PHILADELPHIA – A Pennsylvania officer’s request for summary judgment has been denied in a case as he sought to invoke governmental immunity after hitting and injuring an alleged suspect with his police car.
The suit involves plaintiff Anthony Ray Rivera and police officer Joshua Hobson. In the early morning of Sept. 19, 2014, Hobson responded to a call of a break-in at the Happy Tap Bar in Bethlehem.
At the time, Rivera was celebrating his 21st birthday and looking to enter Happy Tap Bar after hours. Both Hobson and police officer Glen Woolard responded to the break-in call at the bar, where Rivera and two other males were located.

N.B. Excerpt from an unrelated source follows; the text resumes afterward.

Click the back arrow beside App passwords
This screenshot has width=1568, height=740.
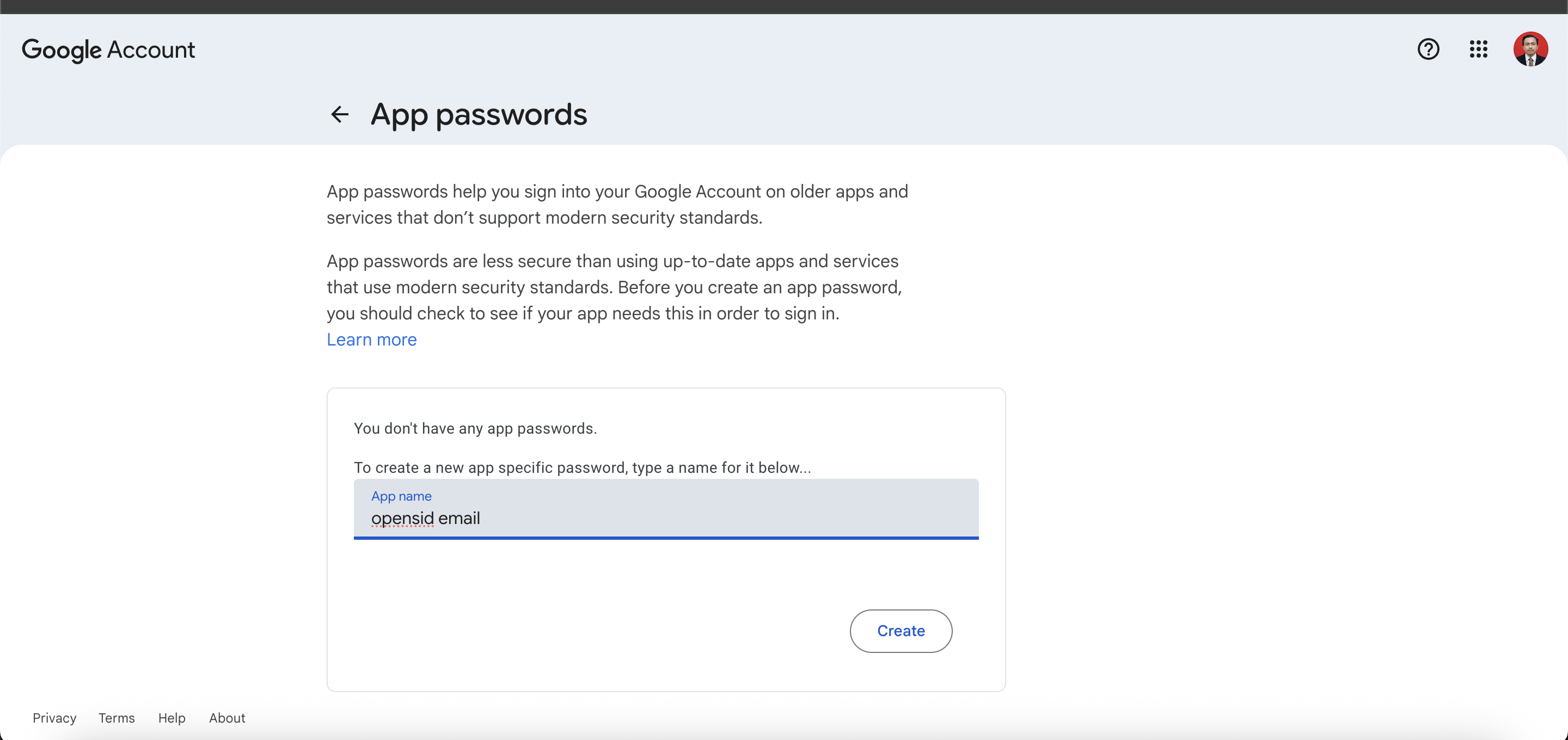coord(340,114)
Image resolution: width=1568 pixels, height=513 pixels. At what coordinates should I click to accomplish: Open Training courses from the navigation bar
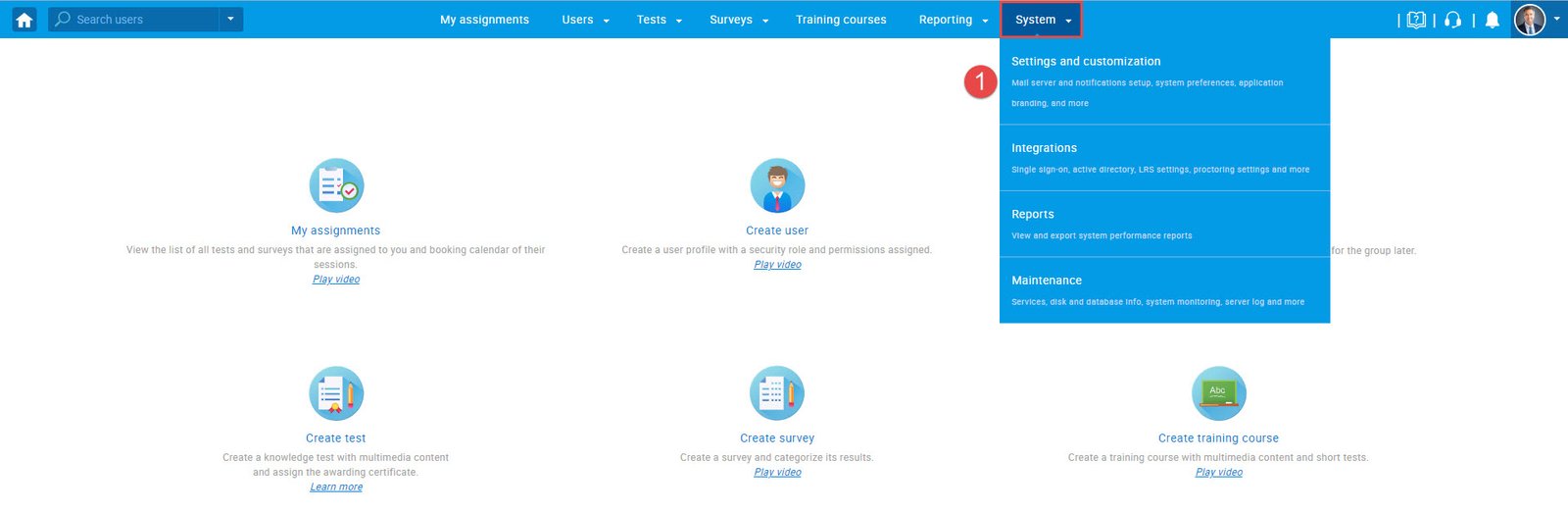841,20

Woolard, who arrived on foot to the scene, attempted to stop the men but failed when they got into their vehicle and drove away. Rivera was unable to access the backseat of the car and began to take off on foot, allegedly to avoid police apprehension.
Hobson also arrived on the scene by traveling the wrong way down the street in his police car with his lights off and in silent deployment (i.e. with no lights or siren). Hobson hit Rivera with his vehicle, causing a “head trauma, fractures, collapsed lung, and lacerations,” according to the court memorandum by District Judge Mark A. Kearney of the U.S. District Court for the Eastern District of Pennsylvania.
An ambulance was called to treat Rivera for his injuries. Rivera has since filed suit against Hobson, who argued he had government immunity because he was in pursuit of a suspect. Kearney disagreed, stating that because Hobson drove the wrong way down the street and in silent deployment, Rivera had no way of knowing he was a police officer.
Kearney continued in his memorandum that Hobson violated Pennsylvania law and the Bethlehem police directive with his actions and dismissal of the case was not possible. Kearney denied Hobson’s motion for summary judgment because governmental immunity did not apply in the case.